▸ **Task directions**: The string "computer" appears in some lines of the data. Report how many, with no other words.

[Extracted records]
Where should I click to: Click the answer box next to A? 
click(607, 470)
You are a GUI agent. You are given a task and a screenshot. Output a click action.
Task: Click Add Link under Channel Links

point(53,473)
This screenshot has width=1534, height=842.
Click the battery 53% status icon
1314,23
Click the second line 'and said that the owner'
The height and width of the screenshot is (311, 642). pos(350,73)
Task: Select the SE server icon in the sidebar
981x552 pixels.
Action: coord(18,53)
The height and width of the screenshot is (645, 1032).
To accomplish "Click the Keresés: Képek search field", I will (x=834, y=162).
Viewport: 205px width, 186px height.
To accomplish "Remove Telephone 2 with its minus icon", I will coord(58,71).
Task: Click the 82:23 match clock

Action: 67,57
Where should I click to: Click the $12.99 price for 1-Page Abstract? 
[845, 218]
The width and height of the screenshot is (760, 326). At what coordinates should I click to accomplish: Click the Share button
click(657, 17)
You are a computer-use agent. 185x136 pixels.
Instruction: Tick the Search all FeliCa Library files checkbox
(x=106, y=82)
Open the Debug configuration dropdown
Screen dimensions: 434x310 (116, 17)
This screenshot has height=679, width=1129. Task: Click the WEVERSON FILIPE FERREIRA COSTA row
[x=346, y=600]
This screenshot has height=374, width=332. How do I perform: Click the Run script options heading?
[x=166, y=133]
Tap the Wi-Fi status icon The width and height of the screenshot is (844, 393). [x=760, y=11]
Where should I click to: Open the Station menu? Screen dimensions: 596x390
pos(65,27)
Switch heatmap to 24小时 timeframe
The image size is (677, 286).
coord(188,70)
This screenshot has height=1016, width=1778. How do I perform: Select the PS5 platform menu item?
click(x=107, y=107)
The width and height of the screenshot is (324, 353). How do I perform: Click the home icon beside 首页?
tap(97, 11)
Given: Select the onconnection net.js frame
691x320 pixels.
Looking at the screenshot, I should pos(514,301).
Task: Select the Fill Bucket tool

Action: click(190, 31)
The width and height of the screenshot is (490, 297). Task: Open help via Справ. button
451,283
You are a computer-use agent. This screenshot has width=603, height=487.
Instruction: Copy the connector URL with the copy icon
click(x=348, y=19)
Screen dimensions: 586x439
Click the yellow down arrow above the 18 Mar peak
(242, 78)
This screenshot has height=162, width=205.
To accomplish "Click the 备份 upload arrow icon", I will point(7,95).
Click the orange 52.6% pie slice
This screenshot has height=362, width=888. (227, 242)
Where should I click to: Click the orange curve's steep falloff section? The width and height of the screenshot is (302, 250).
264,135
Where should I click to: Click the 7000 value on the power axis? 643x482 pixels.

▸ **Final answer**: 2